RR Maloan filed a motion for reconsideration, which stated: “Plaintiff requests the court to reconsider its judgment and conform such judgment consistent with the facts and law presented to the court; or alternatively, requests a new trial.” We construe this as a request for rendition of judgment in RR Maloan's favor because the evidence at trial conclusively establishes its right to receive payment on the disputed check.
II. Holder in Due Course
The holder of a negotiable instrument is a holder in due course if the holder takes the instrument: (1) for value; (2) in good faith; and (3) without notice of any claim or defense to the instrument. Tex. Bus. & Com.Code Ann. § 3.302(a)(2) (Vernon 2002).
At trial, Houston Gold Exchange argued that the check at issue was not a negotiable instrument because it was post-dated. We reject this contention because the negotiability of a check is not affected by post-dating. SeeTex. Bus. & Com.Code Ann. § 3.113; First Nat'l Bank of Trinity, Tex. v. McKay, 521 S.W.2d 661, 664 (Tex.Civ.App.-Houston [1st Dist.] 1975, no writ).
The former version of section 3.113 of the Texas Business and Commerce Code stated: “The negotiability of an instrument is not affected by the fact that it is undated, antedated or postdated.” Act of May 24, 1967, 60th Leg., R.S., ch. 785, § 3.114, 1967 Tex.
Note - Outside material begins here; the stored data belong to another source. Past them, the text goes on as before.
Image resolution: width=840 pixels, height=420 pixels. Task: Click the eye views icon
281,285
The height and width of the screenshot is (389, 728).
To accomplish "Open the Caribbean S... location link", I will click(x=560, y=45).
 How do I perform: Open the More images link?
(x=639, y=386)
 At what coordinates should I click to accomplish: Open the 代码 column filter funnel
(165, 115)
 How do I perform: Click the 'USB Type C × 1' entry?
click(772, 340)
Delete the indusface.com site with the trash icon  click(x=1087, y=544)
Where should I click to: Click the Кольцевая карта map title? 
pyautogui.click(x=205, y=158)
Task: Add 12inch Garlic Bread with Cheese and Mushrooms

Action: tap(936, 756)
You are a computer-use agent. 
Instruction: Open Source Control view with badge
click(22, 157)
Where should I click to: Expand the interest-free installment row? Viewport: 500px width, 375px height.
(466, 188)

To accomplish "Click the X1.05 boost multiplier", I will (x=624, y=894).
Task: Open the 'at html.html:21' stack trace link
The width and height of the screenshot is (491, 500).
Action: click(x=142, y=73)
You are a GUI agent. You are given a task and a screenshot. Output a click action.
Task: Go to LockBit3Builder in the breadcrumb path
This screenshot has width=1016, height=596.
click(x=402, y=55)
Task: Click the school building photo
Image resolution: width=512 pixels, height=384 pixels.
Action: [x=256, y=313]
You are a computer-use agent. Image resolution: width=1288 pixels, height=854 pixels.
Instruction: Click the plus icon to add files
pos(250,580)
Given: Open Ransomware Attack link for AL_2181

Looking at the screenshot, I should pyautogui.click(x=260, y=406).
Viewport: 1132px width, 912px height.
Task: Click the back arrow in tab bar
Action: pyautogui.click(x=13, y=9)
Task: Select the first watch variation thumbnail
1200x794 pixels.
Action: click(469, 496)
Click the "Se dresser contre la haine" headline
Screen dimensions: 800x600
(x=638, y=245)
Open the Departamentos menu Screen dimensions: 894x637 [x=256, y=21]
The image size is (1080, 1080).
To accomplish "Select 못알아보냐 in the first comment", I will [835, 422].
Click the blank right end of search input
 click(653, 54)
Gen. Laws 2343, 2414 (amended 1995) (current version at Tex. Bus. & Com.Code Ann. § 3.113 (Vernon 2002)). The comment to section 3.113 explains that this language was deleted as unnecessary. Tex. Bus. & Com.Code Ann. § 3.113 cmt. (Vernon 2002). The relevant portion of the current version states: “An instrument may be antedated or post-dated. The date stated determines the time of payment if the instrument is payable at a fixed period after date.” Id. McKay applies the former version of the statute.
A holder is presumed to be a holder in due course unless there is evidence to the contrary. Williams v. Stansbury, 649 S.W.2d 293, 295 (Tex.1983); Max Duncan Family Invs., Ltd. v. NTFN Inc., 267 S.W.3d 447, 452 (Tex.App.-Dallas 2008, pet. denied). “A holder in due course takes the instrument free from all claims and all defenses of any party to the instrument with whom he has not dealt” unless a defense that bars recovery by a holder in due course applies. Favors v. Yaffe, 605 S.W.2d 342, 344 (Tex.Civ.App.-Houston [14th Dist.] 1980, writ ref'd n.r.e.); Tex. Bus. & Com.Code Ann. § 3.305(b) (Vernon Supp.2013). When the signatures on a check are admitted, as they are here, production of the check entitles the holder to recover on it unless the defendant establishes a defense. See Favors, 605 S.W.2d at 344;Tex. Bus. & Com.Code Ann. § 3.308(b) (Vernon 2002).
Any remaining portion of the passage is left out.